I am a rising senior at Carnegie Mellon University pursuing a double major in mathematical sciences and materials science.
I am participating in the DIMACS REU program to gain research experience that will be valuable for my future educational endeavors.
Phylogenetic trees are representations of the evolutionary relationships between species as labeled trees.
They can be created by sequencing the DNA of different individuals and examining the overlapping sequences; however, this generally results in several possible phylogenetic tree candidates.
In order to analyze these candidates, it is helpful to have a notion of distance between two phylogenetic trees.
The Robinson-Foulds metric is a measure of the level of similarity between two labeled trees.
Efficient algorithms are known for computing the Robinson-Foulds metric between a pair of trees.
Suppose we have a large collection of trees, and desire to find all pairs of trees which have a Robinson-Foulds metric below a particular threshhold.
Calculating the Robinson-Foulds metric between every pair of trees is a very time consuming way to accomplish this goal.
We intend to find a method of identifying all pairs of trees with a small enough Robinson-Foulds metric that has a lower time complexity than the brute-force approach.
Note: For the first two weeks of the program, I was working on a different project with Dr. Abello.
The goals of that project are described in the initial presentation.
- Week 1:
- I became acquainted with the REU program, Dr. Abello, and the group I would be working with.
We planned out the features of our project and started on an introductory project that would showcase many of these features by making a website using data from the World Cup.
The intent is to create a website centered around a graph-based presentation of information, where each node of the graph is a "card" describing an item of interest.

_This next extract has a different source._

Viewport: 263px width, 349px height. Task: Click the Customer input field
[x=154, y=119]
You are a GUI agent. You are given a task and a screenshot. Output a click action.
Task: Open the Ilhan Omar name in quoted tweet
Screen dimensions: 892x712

For the World Cup website, each card will be a participating player; later on, we will make each card a project from different REU programs.
On Friday, we presented the main concepts and goals of the project.
- Week 2:
- We continued to work on the World Cup Project.
I was responsible for constructing and accessing databases for data on the soccer players and users of the website.
We also worked on the interface and design of the website.
I started doing research for the phylogenetic tree project with Dr. Zola, becoming acquainted with the basic terminology of the field and existing techniques for computing the Robinson-Foulds metric.
- Week 3:
- I began to investigate different ways of representing trees that might be useful for estimating the Robinson-Foulds metric.
I also learned how to use the dendropy Python library as a convenient way of automatically calculating the Robinson-Foulds metric between any two trees for testing purposes.
Dr. Zola and I outlined the approach we plan on using to reduce the runtime necessary to find sets of trees that are close together.
I researched information on MinHash, which is a method of estimating the degree of similarity between two sets in linear time.
Such a method will be very valuable if we can find a way to reduce the problem of comparing trees to a problem of comparing sets.
- Week 4:
- The main obstacle we have to overcome with tree comparisons using a set-based approach is finding an algorithm that can be used to hash trees in linear time and that is min-wise independent, which means any value of a set is equally likely to be the minimum after hashing.
I looked up information on hashing functions that are known to be approximately min-wise independent to see if any of them could be adapted for use with trees.
Eventually, I found a hashing technique that is close to min-wise independent that I was able to adapt to be computed recursively over the nodes of a tree.
I wrote a Python program that randomly generates pairs of trees and uses MinHash to estimate the Robinson-Foulds metric between them.
Using this program, I was able to test the accuracy of the hashing approach by comparing its estimate to the exact Robinson-Foulds metric between pairs of trees.
- Week 5:
- I made the tree generation and randomization algorithms more efficient to enable testing with much larger trees.
I ran several tests on trees with up to 20000 leaves to evaluate the accuracy of the hashing technique, using the R² value between the actual Robinson-Foulds distances and the hashing approximations to measure the quality of the estimator.
Unfortunately, after the tests I noticed a bug in my code that was causing the estimated Robinson-Foulds distances to be slightly off in some cases.
Hopefully this will only require minor tweaking to remedy.
- Week 6:
- It required a lot more than minor tweaking to remedy.
After purging the bug from my program, I computed some more Robinson-Foulds distances, this time using the hash function to get much smaller subsets than I was taking before (which speeds up the algorithm at the expense of accuracy).
This data will be included in the paper we are planning to eventually write.
Then, we noticed a more fundamental issue with the algorithm: in the worst case, it does no better than the existing technique we were trying to improve upon.
I meditated on methods of getting around this issue, but couldn't come up with anything that would work.
- Week 7:
- I checked the distribution of some actual phylogenetic data to see if the worst-case situation would occur frequently in practice.
Unfortunately, it seems that such an occurrence would be common.
For now, it looks like our approach to the problem has been thwarted, but hopefully future work will be able to build on what we've found thus far.
I spent the rest of the week working on my final presentation and report.